[The Golden Bowl by Henry James]@TWC D-Link bookThe Golden Bowl PART SECOND 41/166
It was not in the least, moreover, that there was doubt of him, for he was conspicuously addicted to the manipulation of the child, in the frank Italian way, at such moments as he judged discreet in respect to other claims: conspicuously, indeed, that is, for Maggie, who had more occasion, on the whole, to speak to her husband of the extravagance of her father than to speak to her father of the extravagance of her husband.
Adam Verver had, all round, in this connection, his own serenity.
He was sure of his son-in-law's auxiliary admiration--admiration, he meant, of his grand-son; since, to begin with, what else had been at work but the instinct--or it might fairly have been the tradition--of the latter's making the child so solidly beautiful as to HAVE to be admired?
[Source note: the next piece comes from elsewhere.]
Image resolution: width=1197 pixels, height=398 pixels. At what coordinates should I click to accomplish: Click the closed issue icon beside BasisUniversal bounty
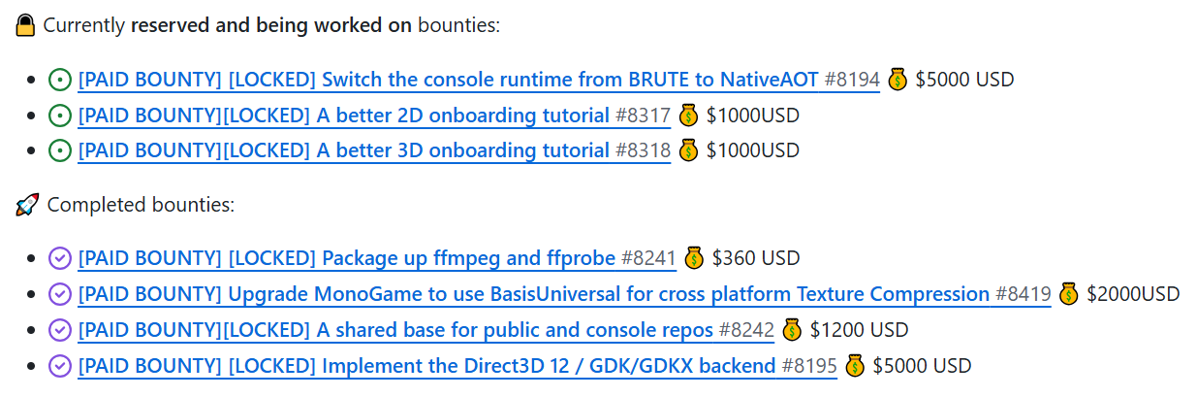(60, 294)
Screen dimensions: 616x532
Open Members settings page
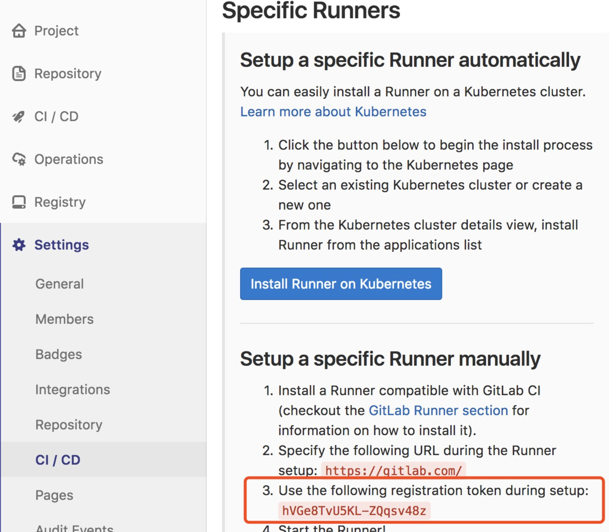[x=64, y=319]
What contributed most to harmony in this play of relations, however, was the way the young man seemed to leave it to be gathered that, tradition for tradition, the grandpapa's own was not, in any estimate, to go for nothing.
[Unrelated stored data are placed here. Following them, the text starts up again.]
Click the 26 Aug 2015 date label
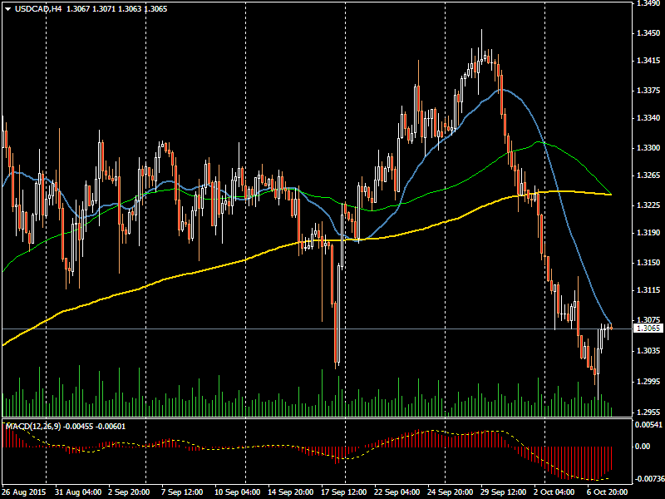Image resolution: width=665 pixels, height=499 pixels. coord(25,492)
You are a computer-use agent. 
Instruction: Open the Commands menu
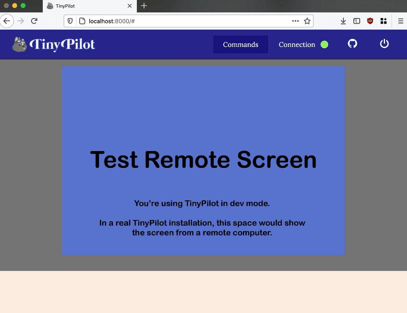coord(241,44)
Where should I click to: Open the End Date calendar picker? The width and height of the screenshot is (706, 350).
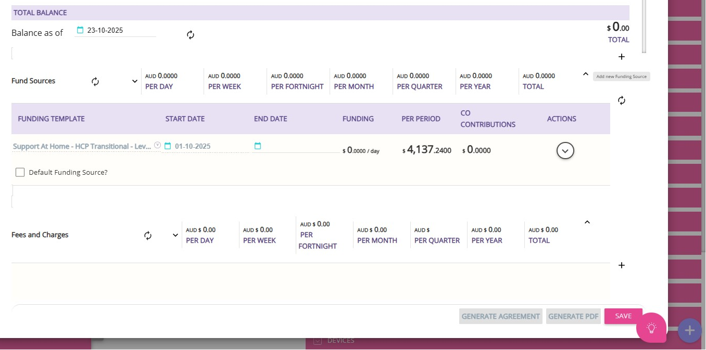[x=258, y=146]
A tradition, or whatever it was, that had flowered prelusively in the Princess herself--well, Amerigo's very discretions were his way of taking account of it.
His discriminations in respect to his heir were, in fine, not more angular than any others to be observed in him; and Mr.Verver received perhaps from no source so distinct an impression of being for him an odd and important phenomenon as he received from this impunity of appropriation, these unchallenged nursery hours.